### EXTRAIT CHOISI
▬▬▬▬▬▬

Comédien populaire, réalisateur, scénariste… L’acteur Michel Blanc est mort dans la nuit de jeudi 3 à vendredi 4 octobre, a appris Le Monde auprès de son attaché de presse, confirmant une information de Paris Match. Il avait 72 ans. L’acteur a fait un malaise cardiaque dans la soirée de jeudi avant d’être hospitalisé, a précisé son entourage à l’Agence France-Presse (AFP).
« Putain, Michel… Qu’est-ce que tu nous as fait… », a réagi vendredi matin dans un message posté sur Instagram le comédien Gérard Jugnot, membre comme lui de la bande du Splendid. « Michel mon pote mon frère mon partenaire », a écrit l’actrice Josiane Balasko, une autre figure de cette troupe phare des années 1970-1980. « La Troupe du Splendid -Josiane Balasko, Marie-Anne Chazel, Christian Clavier, Gérard Jugnot, Thierry Lhermitte, Bruno Moynot – s’associent d’une seule et unique voix pour exprimer leur douleur immense suite au décès de leur ami et compagnon Michel Blanc », a-t-elle ensuite fait savoir à la mi-journée, dans un communiqué transmis à l’AFP.

▬▬▬▬▬▬

### EXTRAITS DE DONNÉES

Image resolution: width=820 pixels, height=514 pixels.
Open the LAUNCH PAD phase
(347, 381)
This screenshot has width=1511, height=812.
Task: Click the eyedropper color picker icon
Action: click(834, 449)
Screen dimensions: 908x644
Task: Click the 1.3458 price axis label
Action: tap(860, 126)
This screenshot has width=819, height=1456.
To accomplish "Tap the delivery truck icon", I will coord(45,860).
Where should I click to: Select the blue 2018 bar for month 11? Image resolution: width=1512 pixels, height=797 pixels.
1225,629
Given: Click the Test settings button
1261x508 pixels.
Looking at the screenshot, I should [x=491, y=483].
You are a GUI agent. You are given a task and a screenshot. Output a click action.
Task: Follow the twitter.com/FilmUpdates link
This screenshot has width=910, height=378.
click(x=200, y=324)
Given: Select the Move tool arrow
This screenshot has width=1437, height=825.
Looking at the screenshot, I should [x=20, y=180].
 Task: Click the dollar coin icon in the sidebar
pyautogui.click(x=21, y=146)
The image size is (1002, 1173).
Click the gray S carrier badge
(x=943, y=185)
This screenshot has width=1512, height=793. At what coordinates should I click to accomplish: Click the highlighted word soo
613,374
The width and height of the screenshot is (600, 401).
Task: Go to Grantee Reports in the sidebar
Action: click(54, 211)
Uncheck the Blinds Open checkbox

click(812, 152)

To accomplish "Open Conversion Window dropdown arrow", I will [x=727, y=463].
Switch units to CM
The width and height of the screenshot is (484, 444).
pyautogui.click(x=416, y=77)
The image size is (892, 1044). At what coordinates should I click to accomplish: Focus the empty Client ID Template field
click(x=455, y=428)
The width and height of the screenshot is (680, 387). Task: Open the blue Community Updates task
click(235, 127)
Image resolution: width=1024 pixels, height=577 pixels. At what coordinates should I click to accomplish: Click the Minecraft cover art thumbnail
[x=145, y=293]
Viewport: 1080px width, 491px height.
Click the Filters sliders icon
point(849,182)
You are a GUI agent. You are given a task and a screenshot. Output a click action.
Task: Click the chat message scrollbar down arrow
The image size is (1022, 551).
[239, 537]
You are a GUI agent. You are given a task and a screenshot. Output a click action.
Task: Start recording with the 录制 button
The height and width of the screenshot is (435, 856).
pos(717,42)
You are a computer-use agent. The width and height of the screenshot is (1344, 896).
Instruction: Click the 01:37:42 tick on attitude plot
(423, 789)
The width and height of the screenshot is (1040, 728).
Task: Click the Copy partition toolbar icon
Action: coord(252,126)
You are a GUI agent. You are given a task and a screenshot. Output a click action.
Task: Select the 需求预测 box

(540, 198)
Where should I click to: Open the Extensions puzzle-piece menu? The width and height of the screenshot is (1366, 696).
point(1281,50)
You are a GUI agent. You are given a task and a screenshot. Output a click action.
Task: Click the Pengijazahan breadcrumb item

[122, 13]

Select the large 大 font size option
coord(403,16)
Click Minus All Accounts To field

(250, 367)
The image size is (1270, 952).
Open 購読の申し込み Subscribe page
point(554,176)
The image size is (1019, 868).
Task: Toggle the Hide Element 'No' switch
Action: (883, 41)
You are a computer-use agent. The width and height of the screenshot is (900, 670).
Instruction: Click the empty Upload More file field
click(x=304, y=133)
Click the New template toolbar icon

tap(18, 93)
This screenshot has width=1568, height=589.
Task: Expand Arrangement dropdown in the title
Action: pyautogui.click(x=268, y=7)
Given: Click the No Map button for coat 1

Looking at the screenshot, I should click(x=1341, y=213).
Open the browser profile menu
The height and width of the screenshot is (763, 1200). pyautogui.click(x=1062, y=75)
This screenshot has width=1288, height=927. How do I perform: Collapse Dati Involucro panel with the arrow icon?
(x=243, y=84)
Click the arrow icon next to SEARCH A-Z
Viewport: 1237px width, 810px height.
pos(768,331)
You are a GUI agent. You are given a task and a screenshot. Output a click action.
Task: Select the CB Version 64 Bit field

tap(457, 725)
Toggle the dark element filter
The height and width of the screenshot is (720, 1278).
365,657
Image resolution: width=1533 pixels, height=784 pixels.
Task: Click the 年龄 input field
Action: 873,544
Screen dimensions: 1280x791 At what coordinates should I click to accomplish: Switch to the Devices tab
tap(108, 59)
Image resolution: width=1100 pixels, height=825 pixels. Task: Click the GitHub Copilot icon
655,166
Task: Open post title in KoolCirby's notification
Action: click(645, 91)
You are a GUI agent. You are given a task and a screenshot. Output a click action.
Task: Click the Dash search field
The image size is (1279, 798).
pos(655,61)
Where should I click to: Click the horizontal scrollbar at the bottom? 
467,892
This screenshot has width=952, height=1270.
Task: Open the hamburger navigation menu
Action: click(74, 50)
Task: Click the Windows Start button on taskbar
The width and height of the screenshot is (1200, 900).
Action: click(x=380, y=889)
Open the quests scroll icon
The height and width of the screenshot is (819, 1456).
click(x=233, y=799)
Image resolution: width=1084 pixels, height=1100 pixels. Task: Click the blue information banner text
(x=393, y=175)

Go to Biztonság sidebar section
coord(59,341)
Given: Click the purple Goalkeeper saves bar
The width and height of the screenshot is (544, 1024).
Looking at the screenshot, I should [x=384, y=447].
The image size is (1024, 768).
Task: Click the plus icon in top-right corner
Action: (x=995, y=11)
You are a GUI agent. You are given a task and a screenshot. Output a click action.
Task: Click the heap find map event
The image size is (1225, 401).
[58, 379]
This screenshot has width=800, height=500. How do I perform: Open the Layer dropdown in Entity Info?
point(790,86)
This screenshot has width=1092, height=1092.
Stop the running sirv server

▬▬▬▬▬▬

### QUESTIONS
**a)** Recopiez le passage de l'extrait sur Michel Blanc qui s'ouvre sur les mots « Comédien populaire, réalisateur, scénariste… » et se termine par « l’Agence France-Presse (AFP). ».
**b)** Répondez à ces questions d'après l'extrait sur Michel Blanc :
(i) Quel âge avait Michel Blanc à sa mort ?
(ii) Sur quel réseau social Gérard Jugnot a-t-il publié son message ?
(iii) À qui la troupe du Splendid a-t-elle transmis son communiqué ?
**c)** Poursuivez l'extrait sur Michel Blanc après sa dernière phrase.
Les items n'ont aucun lien avec l'extrait sur Michel Blanc.

### RÉPONSES NUMÉROTÉES
**a)**
Comédien populaire, réalisateur, scénariste… L’acteur Michel Blanc est mort dans la nuit de jeudi 3 à vendredi 4 octobre, a appris Le Monde auprès de son attaché de presse, confirmant une information de Paris Match. Il avait 72 ans. L’acteur a fait un malaise cardiaque dans la soirée de jeudi avant d’être hospitalisé, a précisé son entourage à l’Agence France-Presse (AFP).

**b)**
(i) 72 ans.
(ii) Instagram.
(iii) À l'Agence France-Presse (AFP).

**c)**
Alors que les réactions politiques abondent pour saluer la mémoire de Michel Blanc, le président de la République, Emmanuel Macron, lui a également rendu hommage sur X, déclarant : « Il nous a fait pleurer de rire et ému aux larmes. Monument du cinéma français, Michel Blanc s’en est allé. » La ministre de la culture, Rachida Dati, a également salué sur le réseau social la mémoire de « Michel Blanc [qui] nous aura épaté par la variété de son jeu d’acteur, mais aussi par ses talents de réalisateur. »
Le comédien était d’abord indissociable du personnage de Jean-Claude Dusse, loser attachant des comédies cultes Les Bronzés (1978) et Les bronzés font du ski (1979), de Patrice Leconte. « On sait jamais, sur un malentendu, ça peut marcher… » est l’une des répliques les plus emblématiques de ce personnage gringalet chauve et moustachu, dragueur raté toujours persuadé de pouvoir « conclure ». Une réplique passée à la postérité, tout comme la scène où il resta coincé en haut d’un télésiège, en chantant : « Quand te reverrai-je, pays merveilleux… »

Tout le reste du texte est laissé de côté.